An outstanding contributor to the growing library of material has been the Harvard Professor of Surgery Atul Gawande, this year’s BBC Radio 4 Reith Lecturer. The lectures are available as podcasts. His book ‘Being Mortal’ was also recently published and is a powerful voice for change. What he describes will probably sound similar in principle to the ‘personalised medicine’ approach driven out of biology, genetic knowledge and chemical innovation. As far as patients are concerned individualised care would be a more meaningful use of the term ‘personalised medicine’ than better chemistry. Gawande proposes systematIc approaches, supported by simple ideas like checklists. People have priorities other than longevity for the end of life, he says, yet they are rarely asked about them and the actions needed can be so simple.
Refs:
N Engl J Med 2010; 363:733-742 Early Palliative Care for Patients with Metastatic Non–Small-Cell Lung Cancer. Jennifer S. Temel, M.D., Joseph A. Greer, Ph.D., Alona Muzikansky, M.A., Emily R. Gallagher, R.N., Sonal Admane, M.B., B.S., M.P.H., Vicki A. Jackson, M.D., M.P.H., Constance M. Dahlin, A.P.N., Craig D. Blinderman, M.D., Juliet Jacobsen, M.D., William F. Pirl, M.D., M.P.H., J. Andrew Billings, M.D., and Thomas J. Lynch, M.D.

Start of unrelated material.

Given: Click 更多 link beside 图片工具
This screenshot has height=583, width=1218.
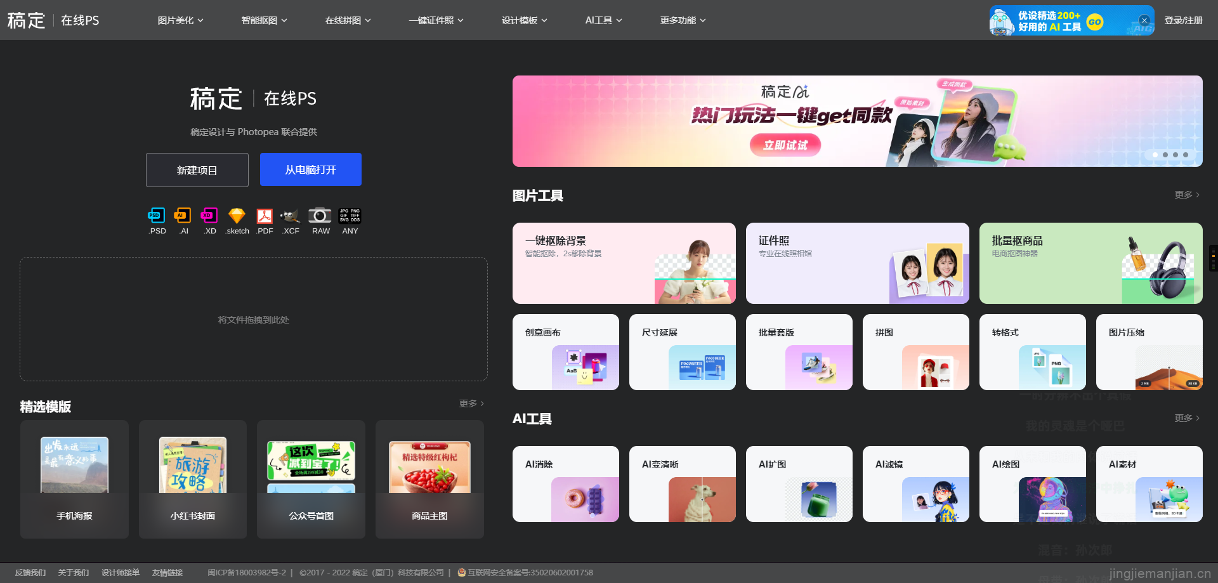Looking at the screenshot, I should pyautogui.click(x=1186, y=195).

JNCI DOI:10.1093/jnci/dju321 Words Matter: Distinguishing “Personalized Medicine” and “Biologically Personalized Therapeutics”. Nathan I. Cherny, Elisabeth G. E. de Vries, Linda Emanuel, Lesley Fallowfield, Prudence A. Francis, Alberto Gabizon, Martine J. Piccart, David Sidransky, Lior Soussan-Gutman, Chariklia Tziraki
CA: A Cancer Journal for Clinicians, 64: 223–224. 2014. Early outpatient referral to palliative care services improves end-of-life care. Barton, M. K.
This is an abbreviated and slightly updated version of a talk given at the National Cancer Research Institute Conference in November 2014.